Но если говорить о том, что в первую очередь этому препятствует,
то, конечно, это недоверие к правоохранительным органам и к судебной системе.
Не доверяет им подавляющее большинство, поэтому закон не может заработать как
эффективный социальный регулятор. Вообще мы постепенно переходим к состоянию
общества, которое Гоббс описывал (это такой был философ, в Новое время) как войну
всех против всех. Вообще-то, это ужасно. Когда в столь сложном обществе, как
российское, многонациональном и многоконфессиональном, с колоссальными
региональными диспропорциями, нет эффективного социального регулятора, то это,
вообще-то, катастрофа. До сих пор мы еще как-то шли на базе нормативно-ценностных
систем, унаследованных от советской эпохи, и она нас держала, как некий каркас.
Но постепенно это перестает работать, и как все будет дальше, сказать сложно.
В связи с этим возникает вопрос, что же у нас происходит с
ценностной сферой? Что у нас с формированием нового типа мышления? Здесь даны
ответы по выходцам из сельской местности и из городов, городов-миллионников.
Ведь для того, чтобы у нас сформировалось рациональное сознание, а без этого
невозможно говорить ни о демократии, ни об эффективной экономике, вообще ни о
чем, нам нужно, чтобы у людей был хотя бы определенный горизонт планирования.
Чтобы они хотя бы на год, а желательно, лет на 5 планировали бы свою жизнь.
Большинство россиян свою жизнь не планируют вообще. То есть, вообще, даже на
год не планируют, никак. И если мы посмотрим миллионники, где, казалось бы,
больше свободы выбора (кстати, по доле лиц с высшим образованием в этих двух
подгруппах было почти одинаково, 32% и 39%, так что это особо не накладывало
своего отпечатка), мы видим, что выходцы из сельской местности не планируют
свою жизнь. Выходцы из городов, все-таки, в массе своей, планируют, хотя почти
половина даже в городах-миллионниках и выходцев из городов тоже не планируют.

---

Ваше задание: Продолжите фрагмент выступления о недоверии к правовым институтам и горизонте планирования россиян, начиная сразу после его последнего предложения. Материалы, помещённые далее, для работы с фрагментом не понадобятся.

Исходные материалы:
---

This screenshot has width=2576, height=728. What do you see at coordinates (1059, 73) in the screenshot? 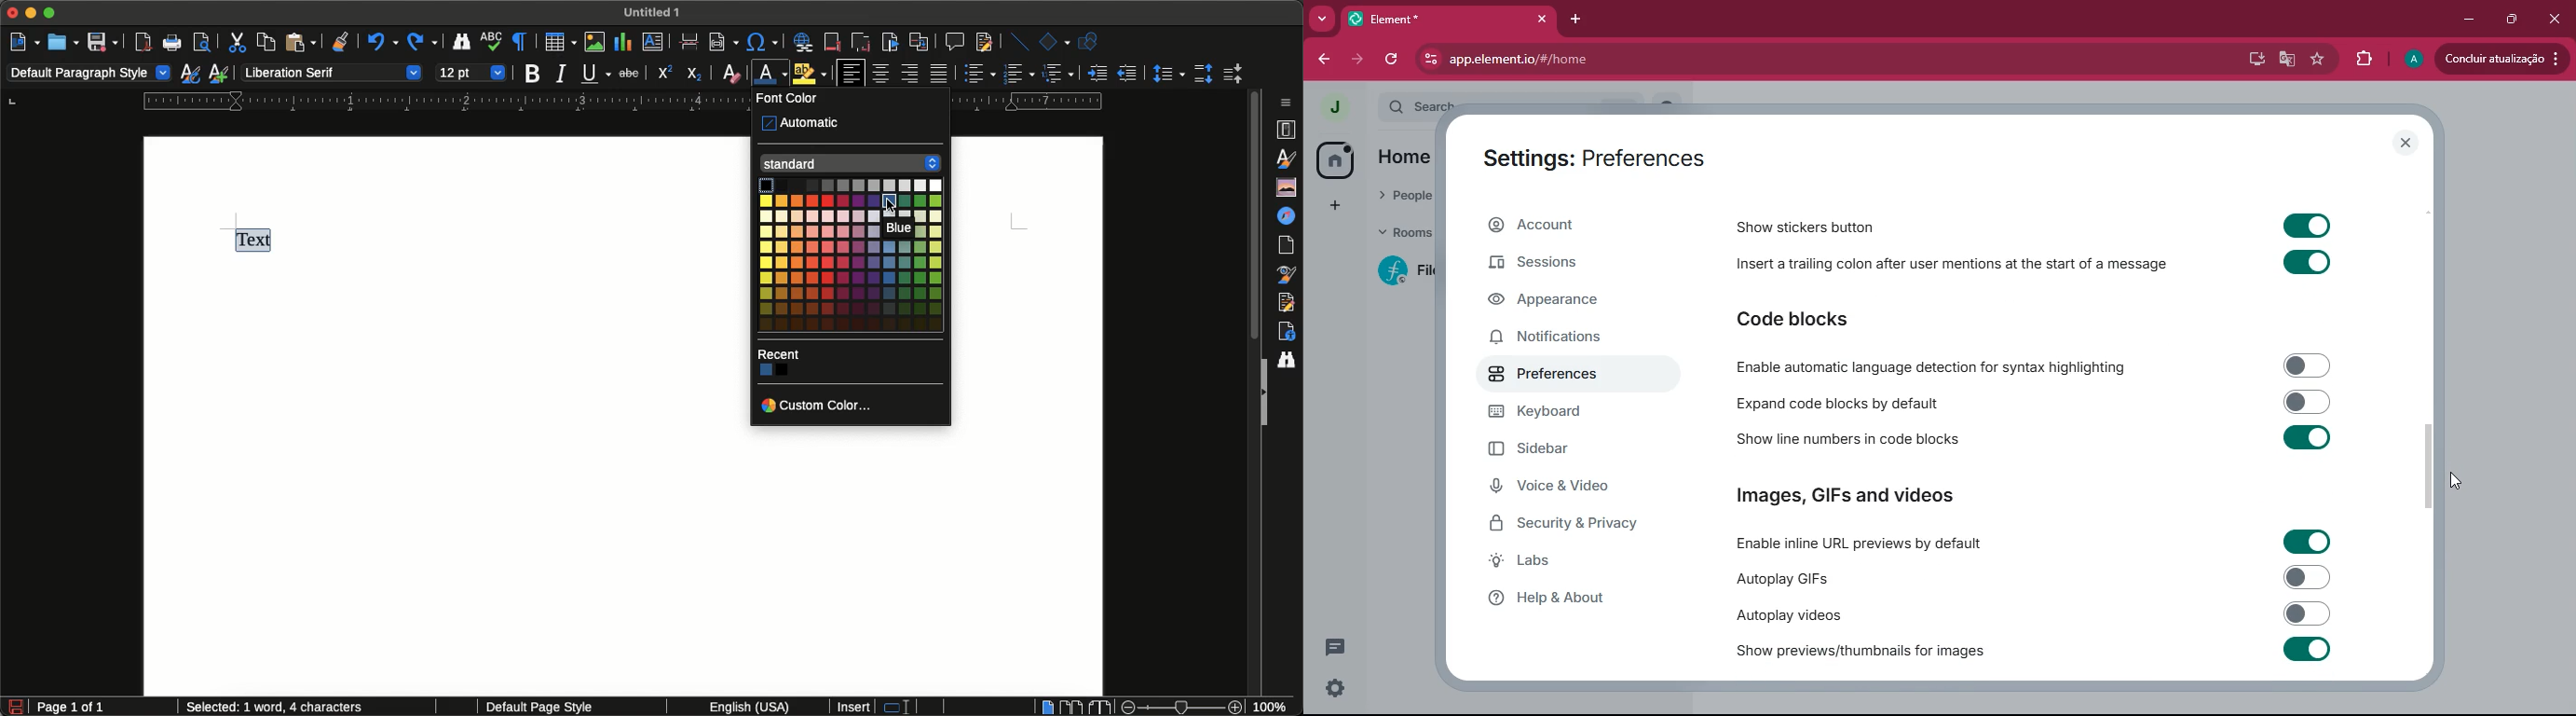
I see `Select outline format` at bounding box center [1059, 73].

---

Ответ:
Не буду останавливаться на характерных особенностях в сознании
ценностей, когда уже завершилась социокультурная модернизация, то есть,
сформировался этот человек нового типа: это и рациональность вообще, и
экономическая рациональность в частности, это инициативность, это готовность
быть не как все, это выраженные достижительные мотивации и масса всего
остального. Но скажу, что ценности в социологии меряются самыми разными
методиками. И по любым методикам, как ни меряй, сейчас у нас в стране следующий
тренд – люди хотят гораздо больше иметь. Но это не значит, что они готовы для
этого гораздо больше делать. Делать-то они готовы, но то, что они готовы
делать, никак не связано с самореализацией и с упорным трудом, потому что они
твердо убеждены, что упорный труд, в общем, к успеху не приводит. Они считают,
что это зависит, в первую очередь, от связей, от блата, от возможности
устроиться с помощью этого самого блата на хорошую работу. Да, образование
нужно, это некий фильтр, потому что без него и даже с блатом никуда не
устроишься, человек не будет подставляться. Но, в принципе, нужно, чтобы
работали какие-то другие виды ресурсов, и они их накапливают. Они сейчас
перестали инвестировать в человеческий капитал, как было в 1990-е годы. В
начале 2000-х годов они перестали инвестировать в свое образование, навыки,
квалификацию. Они стараются нарастить связи, связи, связи. А поскольку они
низкоресурсные, они не понимают, что связи им ничего не дадут, связи работают
на принципе возмездности. Так что, к сожалению, здесь тоже особо выхода
никакого не предвидится.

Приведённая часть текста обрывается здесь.